Someone created a post complaining about TV shoes and movie writers who try so hard to be clever that they end up undermining their work. What I liked about Six Feet Under was that the writers weren't trying to be clever. They left few unresolved plots, and the ones that did go unanswered were done so in service to the plot. You never found out who killed Nate's first wife, but you do have an inkling, even though it's never given satisfying closure, and it plays out in an episode of the final season, where he struggles to come to terms with that all the while struggling with the moral dilemma of explaining to his daughter what happened to her mother.

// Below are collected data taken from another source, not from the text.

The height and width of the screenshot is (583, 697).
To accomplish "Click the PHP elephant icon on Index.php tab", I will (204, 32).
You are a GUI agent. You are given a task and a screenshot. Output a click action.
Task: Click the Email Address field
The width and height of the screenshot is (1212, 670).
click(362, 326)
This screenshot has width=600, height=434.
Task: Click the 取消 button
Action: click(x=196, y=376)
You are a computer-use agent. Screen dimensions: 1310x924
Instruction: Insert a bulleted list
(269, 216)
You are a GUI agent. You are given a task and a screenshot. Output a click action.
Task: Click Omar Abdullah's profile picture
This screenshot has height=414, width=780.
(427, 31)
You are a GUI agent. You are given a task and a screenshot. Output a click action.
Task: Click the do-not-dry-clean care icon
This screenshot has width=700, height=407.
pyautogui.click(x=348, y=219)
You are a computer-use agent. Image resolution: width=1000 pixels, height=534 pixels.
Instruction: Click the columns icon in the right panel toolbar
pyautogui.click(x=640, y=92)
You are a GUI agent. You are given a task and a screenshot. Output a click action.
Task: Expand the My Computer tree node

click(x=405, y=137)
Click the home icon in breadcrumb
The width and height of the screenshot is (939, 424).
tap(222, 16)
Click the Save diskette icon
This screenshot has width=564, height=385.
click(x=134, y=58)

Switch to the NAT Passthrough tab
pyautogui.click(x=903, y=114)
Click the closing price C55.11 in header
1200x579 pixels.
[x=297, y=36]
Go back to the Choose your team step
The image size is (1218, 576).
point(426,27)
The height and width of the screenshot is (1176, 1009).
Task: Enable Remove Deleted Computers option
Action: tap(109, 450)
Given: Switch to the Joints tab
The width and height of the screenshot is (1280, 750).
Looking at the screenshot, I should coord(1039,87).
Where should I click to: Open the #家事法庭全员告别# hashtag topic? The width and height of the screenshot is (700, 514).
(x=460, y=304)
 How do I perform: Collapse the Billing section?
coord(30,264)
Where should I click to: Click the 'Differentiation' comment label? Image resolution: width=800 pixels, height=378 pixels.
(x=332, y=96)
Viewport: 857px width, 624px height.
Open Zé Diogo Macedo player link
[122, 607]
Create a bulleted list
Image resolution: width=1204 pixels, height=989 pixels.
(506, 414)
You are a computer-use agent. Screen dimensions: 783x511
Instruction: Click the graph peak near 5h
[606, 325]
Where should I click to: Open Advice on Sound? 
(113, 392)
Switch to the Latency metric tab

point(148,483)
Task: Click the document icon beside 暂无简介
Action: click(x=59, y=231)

The final season should really be a master class on how to do a final season of a TV series -- or at the very least how to do a finale that will satisfy most fans. They didn't write themselves into a wall by introducing too many new character or plot elements into the mix, and most of the secondary plots from the previous season were resolved by the middle of the final season. So instead of pissing away the entire season on nonsense that went nowhere, they could devote the rest of the season to the main plot, which was Nate's impending death and the fallout. Most other shows that I have seen waste so much valuable time and then have to shoe horn everything into the final two episodes. It's very frustrating and it happens all too often.